Voice assistant pipeline: mic → VAD → STT → LLM+tools → TTS → speaker

The seven components

Audio capture. Mic → 16 kHz mono → 20 ms chunks. Usually sounddevice in Python or native AudioUnit/ALSA/WASAPI in production.
VAD (Lesson 11). Silero VAD @ threshold 0.5, min speech 250 ms, silence hang-over 500 ms. Signals "start" and "end."
Streaming STT (Lesson 4-5). Whisper-streaming, Parakeet-TDT, or Deepgram Nova-3 (API). Partial + final transcripts.
LLM with tool calling. GPT-4o / Claude 3.5 / Gemini 2.5 Flash. JSON schema for tools. Stream tokens.
Streaming TTS (Lesson 7). Kokoro-82M (fastest open) or Cartesia Sonic (commercial). Start TTS after 20 LLM tokens.
Playback. Speaker out; opus-encode for low-bandwidth networks.
Interruption handler. If VAD fires during TTS playback, stop playback, cancel LLM, restart STT.

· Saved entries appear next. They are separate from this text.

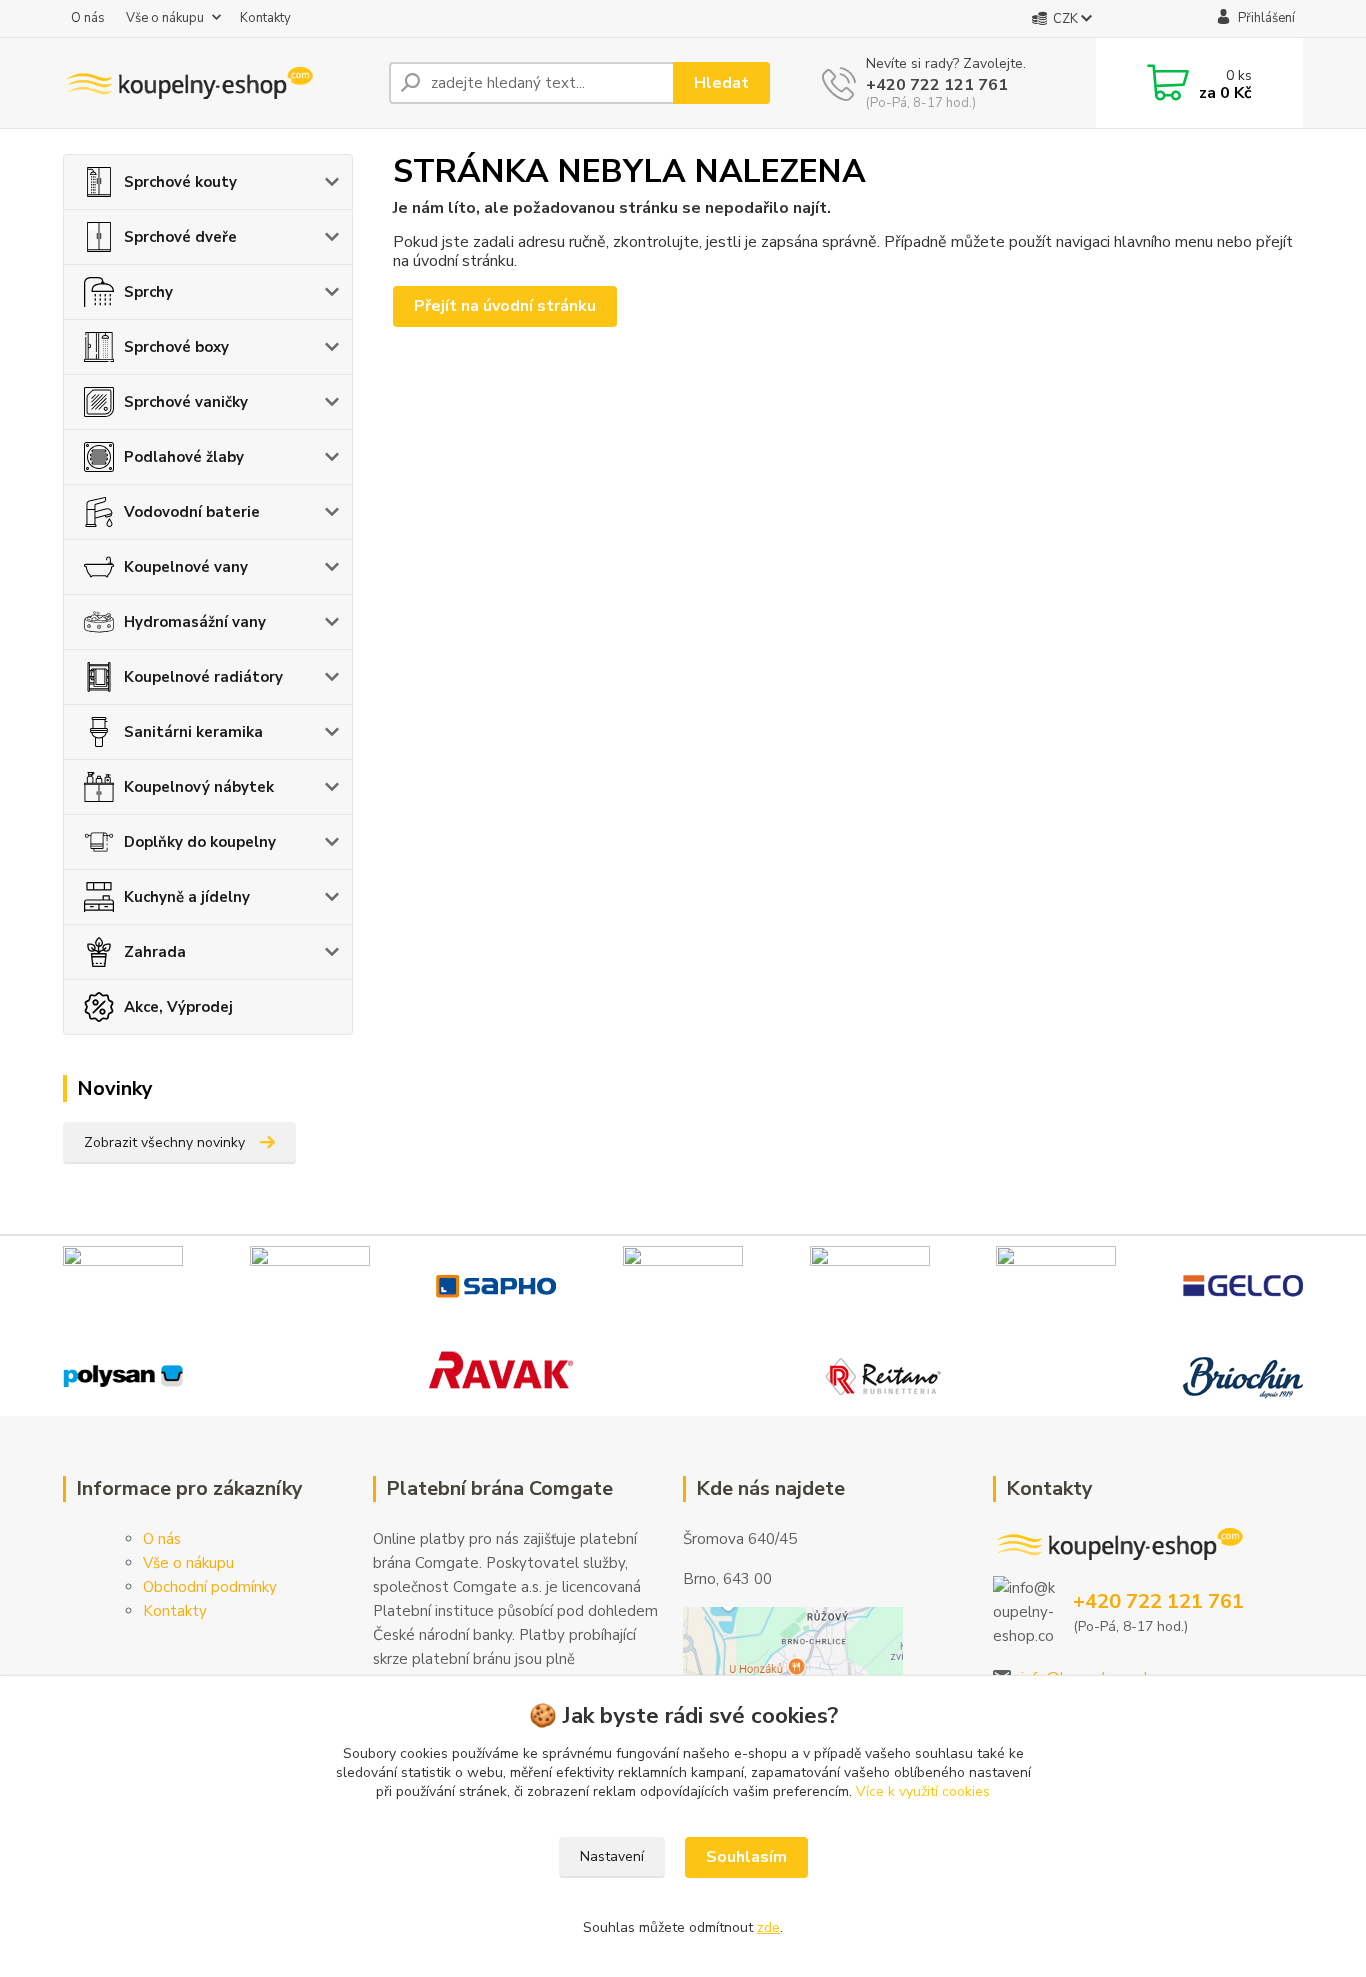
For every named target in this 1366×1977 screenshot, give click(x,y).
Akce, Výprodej (178, 1007)
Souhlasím (746, 1857)
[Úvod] (218, 83)
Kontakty (265, 18)
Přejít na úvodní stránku (505, 306)
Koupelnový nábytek (199, 787)
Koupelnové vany (186, 567)
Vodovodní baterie (192, 512)
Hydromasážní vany (195, 622)
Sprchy (148, 292)
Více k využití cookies (923, 1791)
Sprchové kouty (180, 182)
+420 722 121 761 (937, 85)
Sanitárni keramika (193, 732)
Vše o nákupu (165, 18)
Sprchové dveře (180, 237)
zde (768, 1927)
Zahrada (155, 952)
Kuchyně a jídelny (187, 897)
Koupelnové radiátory (203, 677)
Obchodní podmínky (210, 1587)
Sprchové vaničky (186, 402)
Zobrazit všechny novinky (164, 1142)
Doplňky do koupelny (200, 842)
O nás (88, 18)
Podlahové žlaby (184, 457)
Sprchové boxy (176, 347)
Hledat (721, 83)
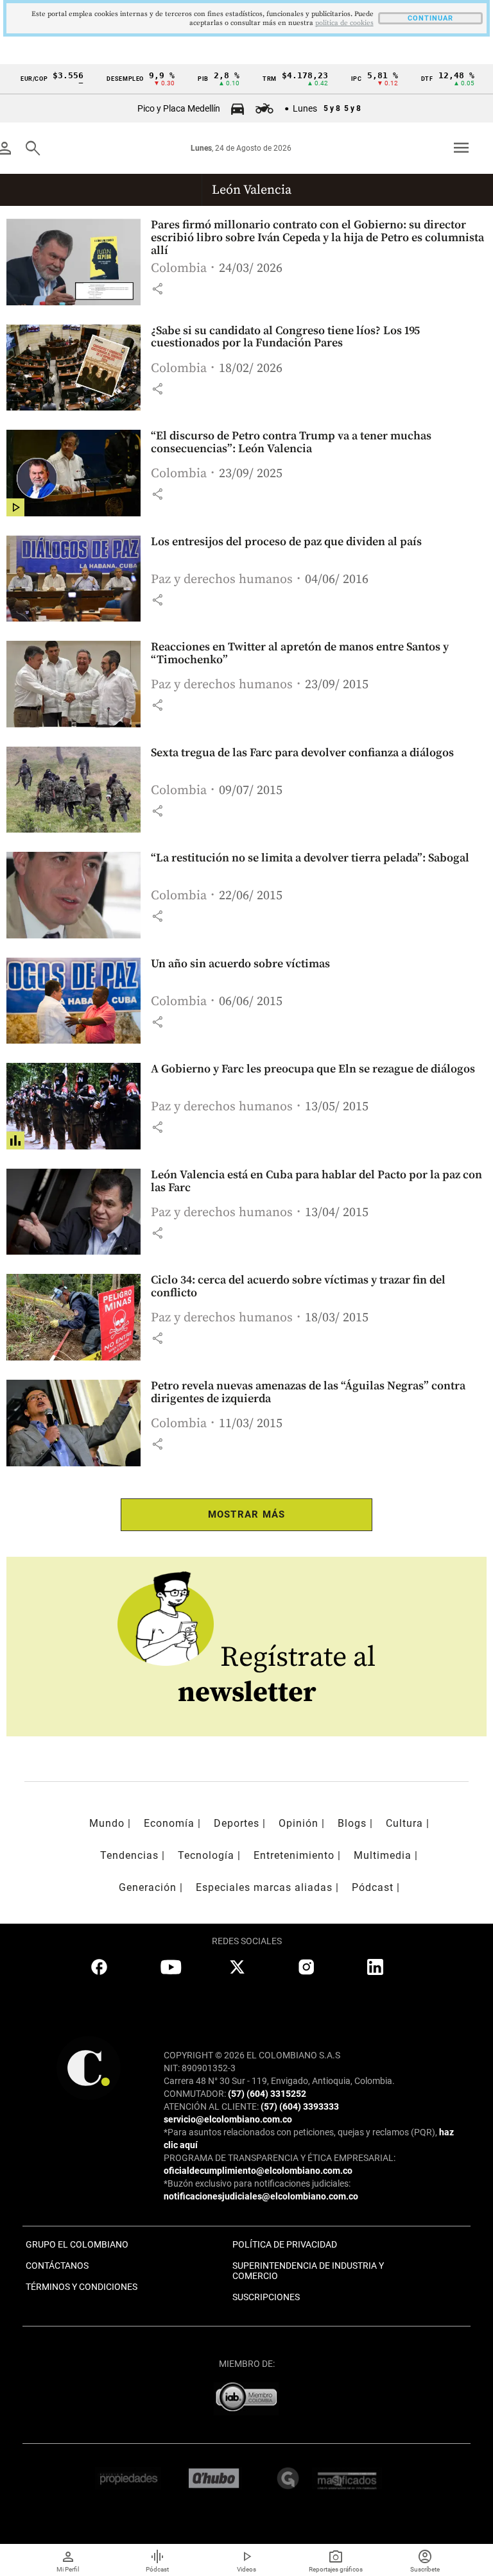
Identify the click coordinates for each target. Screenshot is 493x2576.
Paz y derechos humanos (222, 580)
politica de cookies (344, 23)
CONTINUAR (430, 18)
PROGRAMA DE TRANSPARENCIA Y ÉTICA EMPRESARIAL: (279, 2158)
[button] (157, 288)
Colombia (179, 268)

The three failure modes you will hit

First-word clip. VAD starts a beat too late. User's "hey" is missing. Start threshold at 0.3, not 0.5.
Mid-response interrupt confusion. LLM keeps generating after user interrupts; assistant talks over user. Wire VAD → cancel-LLM.
Silence hallucination. Whisper outputs "Thanks for watching" on the silent warm-up frames. Always VAD-gate.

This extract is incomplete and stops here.